Technical information
- Licensing authority: FCC
- Facility ID: 51694
- Class: A
- ERP: 720 watts
- HAAT: 207 meters
- Transmitter coordinates: 37°45′43″N 83°50′36″W﻿ / ﻿37.76194°N 83.84333°W

Links
- Public license information: Public file; LMS;
- Webcast: listen Live
- Website: listenlikealocal.com

= WSKV-FM =

Music radio station in Kentucky, US

WSKV-FM (104.9 FM, "Pickup Country") is a radio station broadcasting a full-service country music format licensed to Stanton, Kentucky, United States.
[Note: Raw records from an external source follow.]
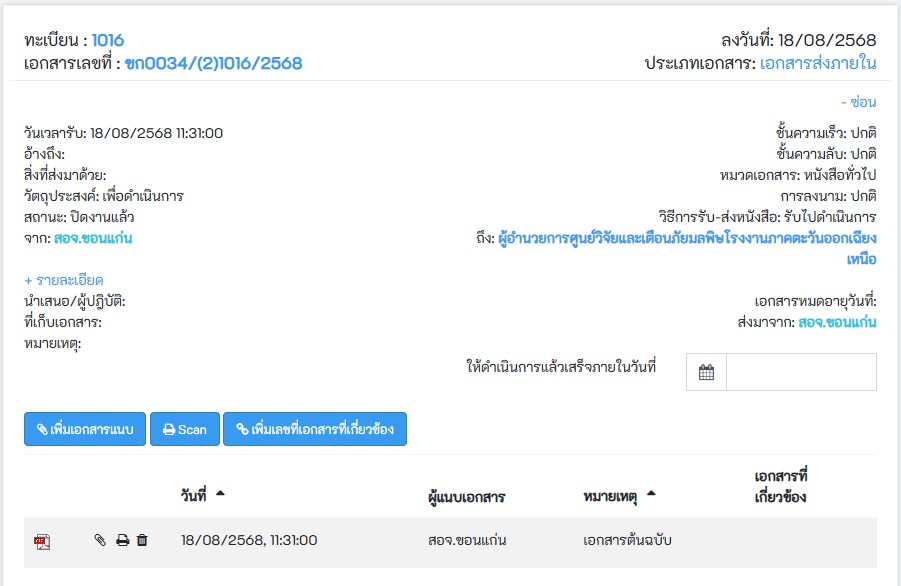This screenshot has height=586, width=901.
Task: Click เพิ่มเลขที่เอกสารที่เกี่ยวข้อง button
Action: coord(315,429)
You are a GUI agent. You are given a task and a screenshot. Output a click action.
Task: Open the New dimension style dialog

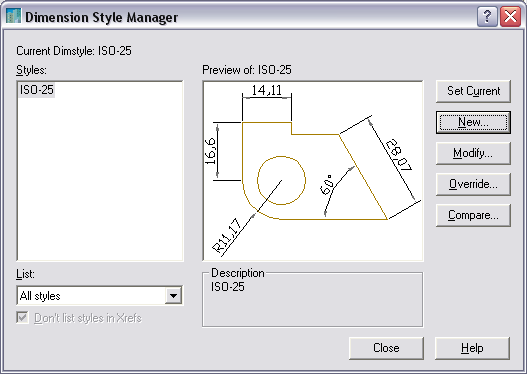[473, 122]
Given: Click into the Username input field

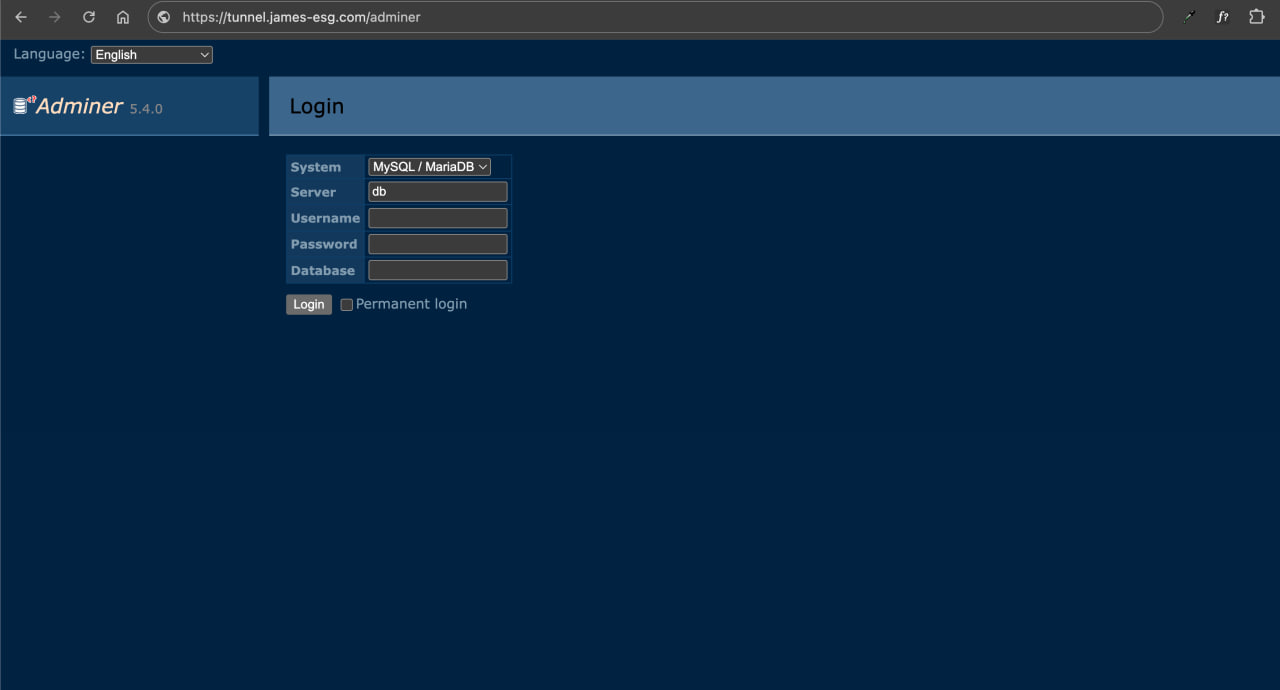Looking at the screenshot, I should pyautogui.click(x=438, y=218).
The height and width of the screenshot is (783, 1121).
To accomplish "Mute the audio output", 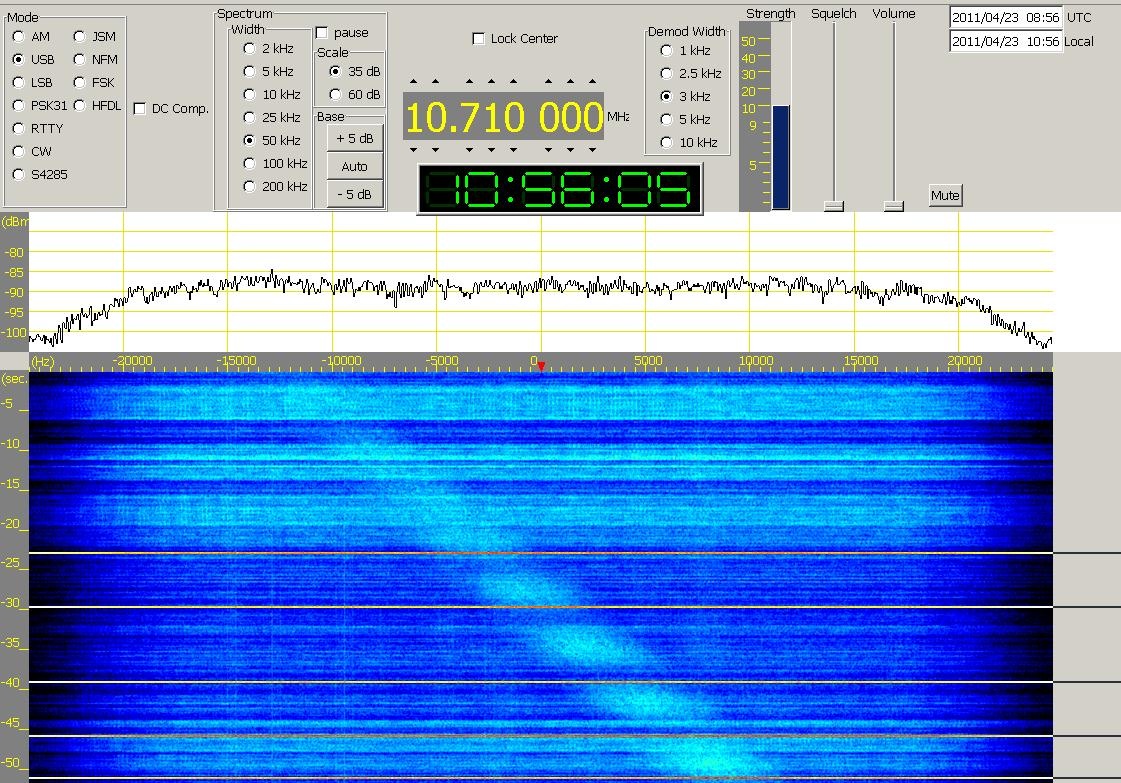I will pos(945,196).
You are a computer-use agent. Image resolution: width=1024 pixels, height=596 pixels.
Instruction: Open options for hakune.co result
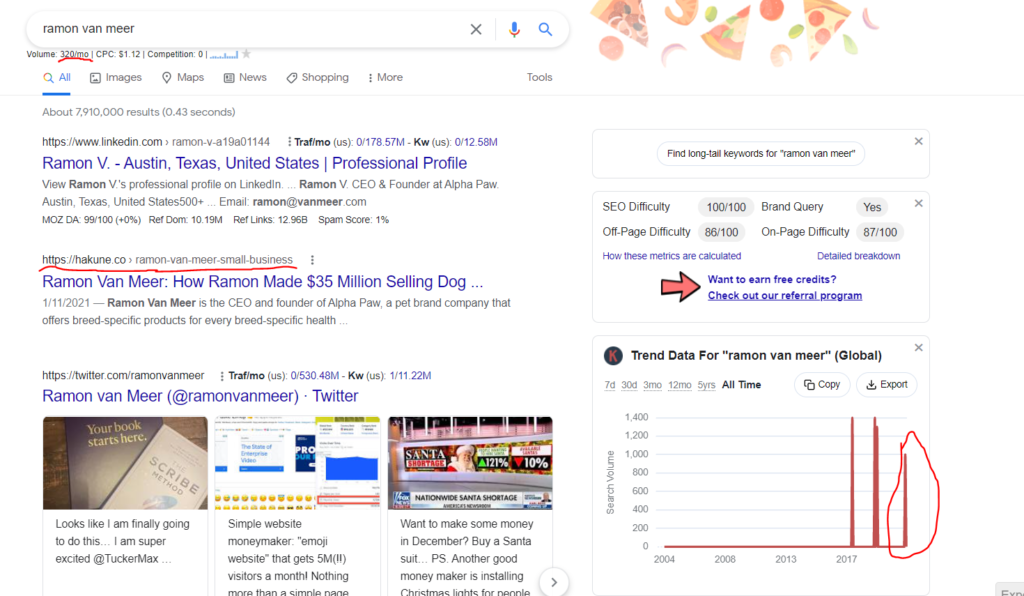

Pickup Country operates Studios in both Stanton, Kentucky and Irvine, Kentucky. The station is owned by Moore Country 104, LLC.

==History==
The Federal Communications Commission granted a construction permit to the Red River Gorge Broadcasting Company for a new FM station in Stanton on December 21, 1973. WSKV went on the air August 10, 1974, with a hybrid format of country and pop music.